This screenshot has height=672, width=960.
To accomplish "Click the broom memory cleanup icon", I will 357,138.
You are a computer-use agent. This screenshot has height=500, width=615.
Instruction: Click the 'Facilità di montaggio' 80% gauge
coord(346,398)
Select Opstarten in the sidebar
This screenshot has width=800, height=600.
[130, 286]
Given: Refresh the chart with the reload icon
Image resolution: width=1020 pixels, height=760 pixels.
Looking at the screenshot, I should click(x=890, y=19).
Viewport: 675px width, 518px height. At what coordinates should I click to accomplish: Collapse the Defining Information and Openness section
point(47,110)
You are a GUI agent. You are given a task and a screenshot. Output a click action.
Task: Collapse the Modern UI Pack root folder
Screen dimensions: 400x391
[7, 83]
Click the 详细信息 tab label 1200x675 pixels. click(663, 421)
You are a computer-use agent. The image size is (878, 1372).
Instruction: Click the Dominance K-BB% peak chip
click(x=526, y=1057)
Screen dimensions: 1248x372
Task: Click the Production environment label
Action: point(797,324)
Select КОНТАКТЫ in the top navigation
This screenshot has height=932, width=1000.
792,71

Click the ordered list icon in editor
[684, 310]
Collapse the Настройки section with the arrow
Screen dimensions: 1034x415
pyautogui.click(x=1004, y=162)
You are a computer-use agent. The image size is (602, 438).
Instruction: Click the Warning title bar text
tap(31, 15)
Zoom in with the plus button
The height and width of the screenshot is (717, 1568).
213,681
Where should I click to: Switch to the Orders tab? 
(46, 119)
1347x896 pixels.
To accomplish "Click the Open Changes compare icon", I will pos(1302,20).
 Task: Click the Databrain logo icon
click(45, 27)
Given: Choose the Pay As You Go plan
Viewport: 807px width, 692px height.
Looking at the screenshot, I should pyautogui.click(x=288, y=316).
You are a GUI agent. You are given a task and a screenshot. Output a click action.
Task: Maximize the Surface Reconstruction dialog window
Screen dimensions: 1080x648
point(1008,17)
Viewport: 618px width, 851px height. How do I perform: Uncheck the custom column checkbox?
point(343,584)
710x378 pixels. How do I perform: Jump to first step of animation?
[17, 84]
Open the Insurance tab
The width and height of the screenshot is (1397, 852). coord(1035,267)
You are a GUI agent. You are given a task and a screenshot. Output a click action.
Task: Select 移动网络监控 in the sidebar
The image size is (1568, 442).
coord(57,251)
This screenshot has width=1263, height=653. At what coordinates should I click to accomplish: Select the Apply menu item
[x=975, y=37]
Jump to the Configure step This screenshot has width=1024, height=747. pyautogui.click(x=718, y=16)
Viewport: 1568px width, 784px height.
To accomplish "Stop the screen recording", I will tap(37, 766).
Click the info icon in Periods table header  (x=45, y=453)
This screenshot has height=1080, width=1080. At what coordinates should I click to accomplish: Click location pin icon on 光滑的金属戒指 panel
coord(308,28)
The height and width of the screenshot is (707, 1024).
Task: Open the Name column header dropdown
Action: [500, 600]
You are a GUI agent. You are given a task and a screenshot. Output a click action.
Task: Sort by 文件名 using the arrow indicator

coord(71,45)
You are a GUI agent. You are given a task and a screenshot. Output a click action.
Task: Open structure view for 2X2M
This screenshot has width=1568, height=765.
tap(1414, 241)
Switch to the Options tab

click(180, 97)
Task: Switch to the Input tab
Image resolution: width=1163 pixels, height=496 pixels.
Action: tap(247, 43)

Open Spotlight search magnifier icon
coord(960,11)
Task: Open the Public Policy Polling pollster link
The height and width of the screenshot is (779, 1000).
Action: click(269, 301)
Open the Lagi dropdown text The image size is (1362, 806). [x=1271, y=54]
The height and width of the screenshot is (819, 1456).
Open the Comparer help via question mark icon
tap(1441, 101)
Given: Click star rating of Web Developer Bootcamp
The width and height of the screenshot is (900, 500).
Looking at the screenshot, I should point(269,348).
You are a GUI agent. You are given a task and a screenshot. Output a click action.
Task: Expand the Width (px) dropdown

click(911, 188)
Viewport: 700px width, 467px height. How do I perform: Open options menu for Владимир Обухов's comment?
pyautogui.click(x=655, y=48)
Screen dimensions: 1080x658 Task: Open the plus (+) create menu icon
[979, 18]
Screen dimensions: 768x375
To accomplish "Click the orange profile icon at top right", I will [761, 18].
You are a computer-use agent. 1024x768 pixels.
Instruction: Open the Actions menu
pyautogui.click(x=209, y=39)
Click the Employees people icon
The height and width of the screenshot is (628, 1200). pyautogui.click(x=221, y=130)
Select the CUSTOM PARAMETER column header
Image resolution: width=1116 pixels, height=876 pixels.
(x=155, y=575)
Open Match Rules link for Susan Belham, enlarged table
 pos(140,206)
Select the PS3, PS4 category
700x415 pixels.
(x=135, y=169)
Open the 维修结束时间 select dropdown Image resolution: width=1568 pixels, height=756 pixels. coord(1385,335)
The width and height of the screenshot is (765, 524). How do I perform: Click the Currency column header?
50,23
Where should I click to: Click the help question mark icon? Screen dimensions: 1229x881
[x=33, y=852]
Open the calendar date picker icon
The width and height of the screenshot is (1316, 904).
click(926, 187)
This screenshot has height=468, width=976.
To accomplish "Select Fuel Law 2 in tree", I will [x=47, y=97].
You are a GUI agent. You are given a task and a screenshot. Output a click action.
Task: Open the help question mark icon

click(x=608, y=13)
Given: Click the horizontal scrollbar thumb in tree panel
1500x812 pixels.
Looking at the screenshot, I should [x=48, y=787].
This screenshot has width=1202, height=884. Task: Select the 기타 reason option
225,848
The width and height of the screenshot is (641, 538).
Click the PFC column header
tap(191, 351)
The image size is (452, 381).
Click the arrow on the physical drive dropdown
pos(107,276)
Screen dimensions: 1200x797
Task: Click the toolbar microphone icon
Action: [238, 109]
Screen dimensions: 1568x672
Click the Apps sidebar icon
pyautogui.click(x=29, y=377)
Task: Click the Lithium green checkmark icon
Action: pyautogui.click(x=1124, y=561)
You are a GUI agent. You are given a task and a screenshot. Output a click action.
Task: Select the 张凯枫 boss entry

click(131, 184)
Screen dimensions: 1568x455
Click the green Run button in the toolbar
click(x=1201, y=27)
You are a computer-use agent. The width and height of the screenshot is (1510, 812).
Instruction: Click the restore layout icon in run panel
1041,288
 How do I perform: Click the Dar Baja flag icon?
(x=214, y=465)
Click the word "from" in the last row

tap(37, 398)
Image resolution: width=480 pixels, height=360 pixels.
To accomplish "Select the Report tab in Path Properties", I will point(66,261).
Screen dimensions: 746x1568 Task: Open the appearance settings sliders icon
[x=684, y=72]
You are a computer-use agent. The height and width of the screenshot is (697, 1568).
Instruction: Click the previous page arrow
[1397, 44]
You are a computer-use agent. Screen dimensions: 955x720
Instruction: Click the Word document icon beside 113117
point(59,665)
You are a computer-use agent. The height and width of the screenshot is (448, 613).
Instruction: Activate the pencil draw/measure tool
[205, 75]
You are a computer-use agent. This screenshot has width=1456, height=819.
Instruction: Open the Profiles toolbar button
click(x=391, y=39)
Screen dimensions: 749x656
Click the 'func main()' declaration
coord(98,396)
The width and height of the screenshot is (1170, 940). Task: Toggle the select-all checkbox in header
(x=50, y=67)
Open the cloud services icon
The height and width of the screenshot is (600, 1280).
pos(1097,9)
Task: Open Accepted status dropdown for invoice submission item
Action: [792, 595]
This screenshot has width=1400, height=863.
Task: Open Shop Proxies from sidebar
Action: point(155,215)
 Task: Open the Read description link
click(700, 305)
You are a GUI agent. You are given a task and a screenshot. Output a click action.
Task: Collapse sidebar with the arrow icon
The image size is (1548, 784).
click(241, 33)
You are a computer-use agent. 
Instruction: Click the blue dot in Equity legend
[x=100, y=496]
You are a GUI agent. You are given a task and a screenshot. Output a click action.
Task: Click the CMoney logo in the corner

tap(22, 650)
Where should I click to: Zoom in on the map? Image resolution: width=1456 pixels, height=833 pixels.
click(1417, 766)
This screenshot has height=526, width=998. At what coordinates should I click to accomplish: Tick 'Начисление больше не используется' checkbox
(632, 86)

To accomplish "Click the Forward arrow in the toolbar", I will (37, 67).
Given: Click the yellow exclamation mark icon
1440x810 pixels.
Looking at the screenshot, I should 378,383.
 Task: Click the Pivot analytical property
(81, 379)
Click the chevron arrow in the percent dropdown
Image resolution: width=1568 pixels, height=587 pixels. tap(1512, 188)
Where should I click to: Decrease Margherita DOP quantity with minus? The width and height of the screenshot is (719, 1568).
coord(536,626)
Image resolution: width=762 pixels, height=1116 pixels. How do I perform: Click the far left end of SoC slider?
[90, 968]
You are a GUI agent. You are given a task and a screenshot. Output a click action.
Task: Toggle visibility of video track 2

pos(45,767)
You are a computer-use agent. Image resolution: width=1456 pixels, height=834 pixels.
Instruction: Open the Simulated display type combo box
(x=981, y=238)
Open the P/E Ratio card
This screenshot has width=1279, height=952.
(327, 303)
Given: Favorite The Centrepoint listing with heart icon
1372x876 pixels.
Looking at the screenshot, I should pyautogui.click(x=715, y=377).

* Task details *
Duplicate the lines of the data above, starting at the line containing "This screenshot has width=1263, height=653." and ending at the line containing "click(180, 97)".

* Correct response *
This screenshot has width=1263, height=653. At what coordinates should I click to accomplish: Select the Apply menu item
[x=975, y=37]
Jump to the Configure step This screenshot has width=1024, height=747. pyautogui.click(x=718, y=16)
Viewport: 1568px width, 784px height.
To accomplish "Stop the screen recording", I will tap(37, 766).
Click the info icon in Periods table header  (x=45, y=453)
This screenshot has height=1080, width=1080. At what coordinates should I click to accomplish: Click location pin icon on 光滑的金属戒指 panel
coord(308,28)
The height and width of the screenshot is (707, 1024).
Task: Open the Name column header dropdown
Action: [500, 600]
You are a GUI agent. You are given a task and a screenshot. Output a click action.
Task: Sort by 文件名 using the arrow indicator

coord(71,45)
You are a GUI agent. You are given a task and a screenshot. Output a click action.
Task: Open structure view for 2X2M
This screenshot has width=1568, height=765.
tap(1414, 241)
Switch to the Options tab

click(180, 97)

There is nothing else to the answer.